Page extract
──────────────────────────────
- Participating broadcaster: ENA
- Country: South Korea
- Selection process: Korea's Next Wave
- Selection date: 4 September 2026

Competing entry
- Song: "Deep Dive"
- Artist: Junhee
- Songwriters: Alexaundra Christine Schneiderman; Jaehyuk Ryu; Notmixedyet; Park Junhee; Sarah Min;

Participation chronology

= South Korea in the Eurovision Song Contest Asia =

South Korea, presented as the Republic of Korea, is set to be represented at the Eurovision Song Contest Asia 2026 with the song "Deep Dive", written by Alexaundra Christine Schneiderman, Jaehyuk Ryu, Notmixedyet, Park Junhee and Sarah Min, and performed by Junhee himself. The South Korean participating broadcaster, ENA, selected its entry for the contest through the national final Korea's Next Wave.

== Background ==
On 31 March 2026, alongside the official announcement of the Eurovision Song Contest Asia, South Korean broadcaster ENA was named as one of ten provisional participants, representing South Korea. That same day, a promotional video for the Eurovision Song Contest Asia was released, confirming that ENA would hold a national final on 4 September 2026 to select its entry for the contest. On 4 August 2026, it was revealed that the entry would be selected through Korea's Next Wave.

== Before Eurovision Asia ==
=== Korea's Next Wave ===

Korea's Next Wave logo

Korea's Next Wave was a South Korean song competition organized by ENA to select its entry for the Eurovision Song Contest Asia 2026. The final was be held on 4 September 2026 and featured eight competing artists.
──────────────────────────────
Source excerpt
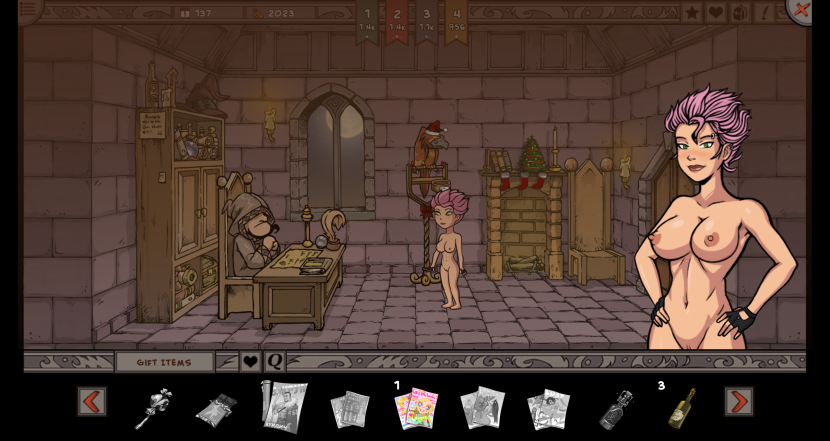830x441 pixels.
Task: Select the greyed-out poster item
Action: point(284,406)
──────────────────────────────
Problem to work on
Pick up the article on South Korea in the Eurovision Song Contest Asia after its last sentence and continue writing it.

Result of this task
==== Format ====
The result was decided by a combination of the votes from a professional jury, which includes singer Chae Ri-na and public voting. Members of the public were given eight free votes to spread across at least three acts, with an option of buying additional 10 votes.

==== Competing acts ====
On 14 August 2026, the eight competing artists were announced, while their competing songs were released on 23 August at 00:00 KST.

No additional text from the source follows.